TO DO
Please rewrite the rows below, changing every "Locate an element on the screen" to "Find an element on the screen" and leaving everything else as it is.

LISTED ENTRIES

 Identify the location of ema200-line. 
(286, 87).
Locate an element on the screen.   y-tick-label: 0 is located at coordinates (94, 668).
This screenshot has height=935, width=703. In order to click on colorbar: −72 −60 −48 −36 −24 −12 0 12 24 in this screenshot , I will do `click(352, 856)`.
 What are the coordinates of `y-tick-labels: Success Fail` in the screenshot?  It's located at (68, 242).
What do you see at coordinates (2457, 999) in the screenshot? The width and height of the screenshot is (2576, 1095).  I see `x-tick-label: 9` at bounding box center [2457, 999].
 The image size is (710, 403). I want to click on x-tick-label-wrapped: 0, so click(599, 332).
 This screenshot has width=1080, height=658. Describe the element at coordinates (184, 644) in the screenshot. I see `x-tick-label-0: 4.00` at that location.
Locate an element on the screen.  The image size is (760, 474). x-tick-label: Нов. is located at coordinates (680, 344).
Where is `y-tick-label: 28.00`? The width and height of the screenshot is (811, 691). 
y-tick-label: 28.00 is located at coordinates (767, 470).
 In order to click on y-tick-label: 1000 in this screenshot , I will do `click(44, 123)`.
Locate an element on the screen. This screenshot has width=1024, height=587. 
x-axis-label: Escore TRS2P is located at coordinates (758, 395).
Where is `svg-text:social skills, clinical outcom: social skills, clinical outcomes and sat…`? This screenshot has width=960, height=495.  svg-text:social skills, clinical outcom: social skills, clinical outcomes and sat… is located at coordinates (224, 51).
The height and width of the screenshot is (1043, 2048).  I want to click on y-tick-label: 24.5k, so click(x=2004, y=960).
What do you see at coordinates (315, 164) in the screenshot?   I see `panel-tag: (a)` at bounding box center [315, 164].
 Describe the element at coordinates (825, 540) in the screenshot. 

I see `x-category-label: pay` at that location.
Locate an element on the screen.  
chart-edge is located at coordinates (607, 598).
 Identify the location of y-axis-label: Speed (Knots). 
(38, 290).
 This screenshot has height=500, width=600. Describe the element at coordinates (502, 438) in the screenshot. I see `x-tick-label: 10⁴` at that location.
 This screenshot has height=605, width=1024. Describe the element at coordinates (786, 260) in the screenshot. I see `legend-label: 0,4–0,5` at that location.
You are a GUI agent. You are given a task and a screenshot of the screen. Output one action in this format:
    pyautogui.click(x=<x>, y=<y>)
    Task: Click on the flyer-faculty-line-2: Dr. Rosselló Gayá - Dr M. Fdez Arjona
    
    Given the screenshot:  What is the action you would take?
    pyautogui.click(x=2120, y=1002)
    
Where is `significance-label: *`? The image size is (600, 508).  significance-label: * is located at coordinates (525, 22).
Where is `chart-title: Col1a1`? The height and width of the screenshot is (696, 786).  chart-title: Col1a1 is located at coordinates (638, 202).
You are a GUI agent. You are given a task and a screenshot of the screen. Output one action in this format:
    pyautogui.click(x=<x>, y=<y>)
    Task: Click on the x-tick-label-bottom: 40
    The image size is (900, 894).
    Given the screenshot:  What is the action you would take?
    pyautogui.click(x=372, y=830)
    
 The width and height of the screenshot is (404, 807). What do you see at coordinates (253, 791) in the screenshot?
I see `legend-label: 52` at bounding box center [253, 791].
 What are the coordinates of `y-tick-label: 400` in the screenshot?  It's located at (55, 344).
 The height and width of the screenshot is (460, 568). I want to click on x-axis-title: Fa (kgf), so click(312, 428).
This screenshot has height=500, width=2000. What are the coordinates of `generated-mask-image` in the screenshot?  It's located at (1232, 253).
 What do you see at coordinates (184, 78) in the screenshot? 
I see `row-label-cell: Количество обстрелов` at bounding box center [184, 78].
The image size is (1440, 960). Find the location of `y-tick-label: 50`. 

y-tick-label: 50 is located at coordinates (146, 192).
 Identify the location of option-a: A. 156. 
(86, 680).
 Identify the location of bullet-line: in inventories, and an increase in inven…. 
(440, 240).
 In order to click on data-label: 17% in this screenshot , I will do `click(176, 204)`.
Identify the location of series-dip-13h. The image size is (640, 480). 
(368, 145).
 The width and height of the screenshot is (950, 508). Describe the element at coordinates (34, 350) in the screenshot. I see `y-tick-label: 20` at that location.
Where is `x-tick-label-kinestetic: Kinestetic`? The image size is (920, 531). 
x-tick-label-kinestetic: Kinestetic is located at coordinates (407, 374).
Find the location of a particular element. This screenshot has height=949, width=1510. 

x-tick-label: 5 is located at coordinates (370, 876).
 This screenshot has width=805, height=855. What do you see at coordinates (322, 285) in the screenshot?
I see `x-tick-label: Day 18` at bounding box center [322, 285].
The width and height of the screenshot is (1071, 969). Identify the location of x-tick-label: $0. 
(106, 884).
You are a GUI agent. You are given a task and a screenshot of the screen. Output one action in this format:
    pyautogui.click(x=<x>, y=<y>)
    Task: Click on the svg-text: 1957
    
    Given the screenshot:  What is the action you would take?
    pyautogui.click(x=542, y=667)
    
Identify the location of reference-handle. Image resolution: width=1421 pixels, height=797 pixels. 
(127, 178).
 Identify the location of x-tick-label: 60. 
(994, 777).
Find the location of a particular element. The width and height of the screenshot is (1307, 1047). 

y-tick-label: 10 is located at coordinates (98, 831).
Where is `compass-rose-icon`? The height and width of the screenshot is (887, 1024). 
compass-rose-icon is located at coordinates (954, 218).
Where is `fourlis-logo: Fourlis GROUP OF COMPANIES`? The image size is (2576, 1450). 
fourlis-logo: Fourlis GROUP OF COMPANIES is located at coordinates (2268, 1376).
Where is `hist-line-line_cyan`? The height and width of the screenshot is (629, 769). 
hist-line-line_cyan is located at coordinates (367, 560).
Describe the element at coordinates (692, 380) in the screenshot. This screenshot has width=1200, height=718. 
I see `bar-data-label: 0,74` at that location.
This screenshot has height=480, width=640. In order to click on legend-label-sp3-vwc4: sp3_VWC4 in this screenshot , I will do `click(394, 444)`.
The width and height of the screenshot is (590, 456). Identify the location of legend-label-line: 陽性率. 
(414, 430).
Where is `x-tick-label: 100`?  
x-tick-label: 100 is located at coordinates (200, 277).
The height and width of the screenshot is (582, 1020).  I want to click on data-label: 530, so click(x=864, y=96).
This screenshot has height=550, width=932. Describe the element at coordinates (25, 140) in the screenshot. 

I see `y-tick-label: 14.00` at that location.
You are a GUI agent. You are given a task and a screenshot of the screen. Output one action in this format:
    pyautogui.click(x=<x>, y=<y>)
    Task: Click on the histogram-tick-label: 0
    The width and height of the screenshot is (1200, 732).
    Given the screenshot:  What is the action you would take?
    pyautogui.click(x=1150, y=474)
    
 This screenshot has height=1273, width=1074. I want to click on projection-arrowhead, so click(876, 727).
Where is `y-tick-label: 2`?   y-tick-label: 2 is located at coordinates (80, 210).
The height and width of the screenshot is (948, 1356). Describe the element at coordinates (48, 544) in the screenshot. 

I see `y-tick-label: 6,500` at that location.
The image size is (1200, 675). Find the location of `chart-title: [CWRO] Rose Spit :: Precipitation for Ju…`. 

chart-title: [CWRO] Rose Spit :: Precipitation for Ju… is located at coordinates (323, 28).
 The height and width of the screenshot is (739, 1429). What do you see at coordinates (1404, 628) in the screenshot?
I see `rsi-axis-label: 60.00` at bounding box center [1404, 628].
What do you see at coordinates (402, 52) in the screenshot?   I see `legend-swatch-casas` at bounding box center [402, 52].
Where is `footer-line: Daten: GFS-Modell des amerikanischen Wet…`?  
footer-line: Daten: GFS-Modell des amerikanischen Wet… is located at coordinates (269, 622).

EXERCISE RESPONSE
 Identify the location of ema200-line. 
(286, 87).
Find an element on the screen.   y-tick-label: 0 is located at coordinates (94, 668).
This screenshot has height=935, width=703. In order to click on colorbar: −72 −60 −48 −36 −24 −12 0 12 24 in this screenshot , I will do `click(352, 856)`.
 What are the coordinates of `y-tick-labels: Success Fail` in the screenshot?  It's located at (68, 242).
What do you see at coordinates (2457, 999) in the screenshot? The width and height of the screenshot is (2576, 1095).  I see `x-tick-label: 9` at bounding box center [2457, 999].
 The image size is (710, 403). I want to click on x-tick-label-wrapped: 0, so click(599, 332).
 This screenshot has width=1080, height=658. Describe the element at coordinates (184, 644) in the screenshot. I see `x-tick-label-0: 4.00` at that location.
Find an element on the screen.  The image size is (760, 474). x-tick-label: Нов. is located at coordinates (680, 344).
Where is `y-tick-label: 28.00`? The width and height of the screenshot is (811, 691). 
y-tick-label: 28.00 is located at coordinates (767, 470).
 In order to click on y-tick-label: 1000 in this screenshot , I will do `click(44, 123)`.
Find an element on the screen. This screenshot has width=1024, height=587. 
x-axis-label: Escore TRS2P is located at coordinates (758, 395).
Where is `svg-text:social skills, clinical outcom: social skills, clinical outcomes and sat…`? This screenshot has width=960, height=495.  svg-text:social skills, clinical outcom: social skills, clinical outcomes and sat… is located at coordinates (224, 51).
The height and width of the screenshot is (1043, 2048).  I want to click on y-tick-label: 24.5k, so click(x=2004, y=960).
What do you see at coordinates (315, 164) in the screenshot?   I see `panel-tag: (a)` at bounding box center [315, 164].
 Describe the element at coordinates (825, 540) in the screenshot. 

I see `x-category-label: pay` at that location.
Find an element on the screen.  
chart-edge is located at coordinates (607, 598).
 Identify the location of y-axis-label: Speed (Knots). 
(38, 290).
 This screenshot has height=500, width=600. Describe the element at coordinates (502, 438) in the screenshot. I see `x-tick-label: 10⁴` at that location.
 This screenshot has height=605, width=1024. Describe the element at coordinates (786, 260) in the screenshot. I see `legend-label: 0,4–0,5` at that location.
You are a GUI agent. You are given a task and a screenshot of the screen. Output one action in this format:
    pyautogui.click(x=<x>, y=<y>)
    Task: Click on the flyer-faculty-line-2: Dr. Rosselló Gayá - Dr M. Fdez Arjona
    
    Given the screenshot:  What is the action you would take?
    pyautogui.click(x=2120, y=1002)
    
Where is `significance-label: *`? The image size is (600, 508).  significance-label: * is located at coordinates (525, 22).
Where is `chart-title: Col1a1`? The height and width of the screenshot is (696, 786).  chart-title: Col1a1 is located at coordinates (638, 202).
You are a GUI agent. You are given a task and a screenshot of the screen. Output one action in this format:
    pyautogui.click(x=<x>, y=<y>)
    Task: Click on the x-tick-label-bottom: 40
    The image size is (900, 894).
    Given the screenshot:  What is the action you would take?
    pyautogui.click(x=372, y=830)
    
 The width and height of the screenshot is (404, 807). What do you see at coordinates (253, 791) in the screenshot?
I see `legend-label: 52` at bounding box center [253, 791].
 What are the coordinates of `y-tick-label: 400` in the screenshot?  It's located at (55, 344).
 The height and width of the screenshot is (460, 568). I want to click on x-axis-title: Fa (kgf), so click(312, 428).
This screenshot has height=500, width=2000. What are the coordinates of `generated-mask-image` in the screenshot?  It's located at (1232, 253).
 What do you see at coordinates (184, 78) in the screenshot? 
I see `row-label-cell: Количество обстрелов` at bounding box center [184, 78].
The image size is (1440, 960). Find the location of `y-tick-label: 50`. 

y-tick-label: 50 is located at coordinates (146, 192).
 Identify the location of option-a: A. 156. 
(86, 680).
 Identify the location of bullet-line: in inventories, and an increase in inven…. 
(440, 240).
 In order to click on data-label: 17% in this screenshot , I will do `click(176, 204)`.
Identify the location of series-dip-13h. The image size is (640, 480). 
(368, 145).
 The width and height of the screenshot is (950, 508). Describe the element at coordinates (34, 350) in the screenshot. I see `y-tick-label: 20` at that location.
Where is `x-tick-label-kinestetic: Kinestetic`? The image size is (920, 531). 
x-tick-label-kinestetic: Kinestetic is located at coordinates (407, 374).
Find the location of a particular element. This screenshot has height=949, width=1510. 

x-tick-label: 5 is located at coordinates (370, 876).
 This screenshot has width=805, height=855. What do you see at coordinates (322, 285) in the screenshot?
I see `x-tick-label: Day 18` at bounding box center [322, 285].
The width and height of the screenshot is (1071, 969). Identify the location of x-tick-label: $0. 
(106, 884).
You are a GUI agent. You are given a task and a screenshot of the screen. Output one action in this format:
    pyautogui.click(x=<x>, y=<y>)
    Task: Click on the svg-text: 1957
    
    Given the screenshot:  What is the action you would take?
    pyautogui.click(x=542, y=667)
    
Identify the location of reference-handle. Image resolution: width=1421 pixels, height=797 pixels. 
(127, 178).
 Identify the location of x-tick-label: 60. 
(994, 777).
Find the location of a particular element. The width and height of the screenshot is (1307, 1047). 

y-tick-label: 10 is located at coordinates (98, 831).
Where is `compass-rose-icon`? The height and width of the screenshot is (887, 1024). 
compass-rose-icon is located at coordinates (954, 218).
Where is `fourlis-logo: Fourlis GROUP OF COMPANIES`? The image size is (2576, 1450). 
fourlis-logo: Fourlis GROUP OF COMPANIES is located at coordinates (2268, 1376).
Where is `hist-line-line_cyan`? The height and width of the screenshot is (629, 769). 
hist-line-line_cyan is located at coordinates (367, 560).
Describe the element at coordinates (692, 380) in the screenshot. This screenshot has width=1200, height=718. 
I see `bar-data-label: 0,74` at that location.
This screenshot has height=480, width=640. In order to click on legend-label-sp3-vwc4: sp3_VWC4 in this screenshot , I will do `click(394, 444)`.
The width and height of the screenshot is (590, 456). Identify the location of legend-label-line: 陽性率. 
(414, 430).
Where is `x-tick-label: 100`?  
x-tick-label: 100 is located at coordinates (200, 277).
The height and width of the screenshot is (582, 1020).  I want to click on data-label: 530, so click(x=864, y=96).
This screenshot has height=550, width=932. Describe the element at coordinates (25, 140) in the screenshot. 

I see `y-tick-label: 14.00` at that location.
You are a GUI agent. You are given a task and a screenshot of the screen. Output one action in this format:
    pyautogui.click(x=<x>, y=<y>)
    Task: Click on the histogram-tick-label: 0
    The width and height of the screenshot is (1200, 732).
    Given the screenshot:  What is the action you would take?
    pyautogui.click(x=1150, y=474)
    
 This screenshot has height=1273, width=1074. I want to click on projection-arrowhead, so click(876, 727).
Where is `y-tick-label: 2`?   y-tick-label: 2 is located at coordinates (80, 210).
The height and width of the screenshot is (948, 1356). Describe the element at coordinates (48, 544) in the screenshot. 

I see `y-tick-label: 6,500` at that location.
The image size is (1200, 675). Find the location of `chart-title: [CWRO] Rose Spit :: Precipitation for Ju…`. 

chart-title: [CWRO] Rose Spit :: Precipitation for Ju… is located at coordinates (323, 28).
 The height and width of the screenshot is (739, 1429). What do you see at coordinates (1404, 628) in the screenshot?
I see `rsi-axis-label: 60.00` at bounding box center [1404, 628].
What do you see at coordinates (402, 52) in the screenshot?   I see `legend-swatch-casas` at bounding box center [402, 52].
Where is `footer-line: Daten: GFS-Modell des amerikanischen Wet…`?  
footer-line: Daten: GFS-Modell des amerikanischen Wet… is located at coordinates (269, 622).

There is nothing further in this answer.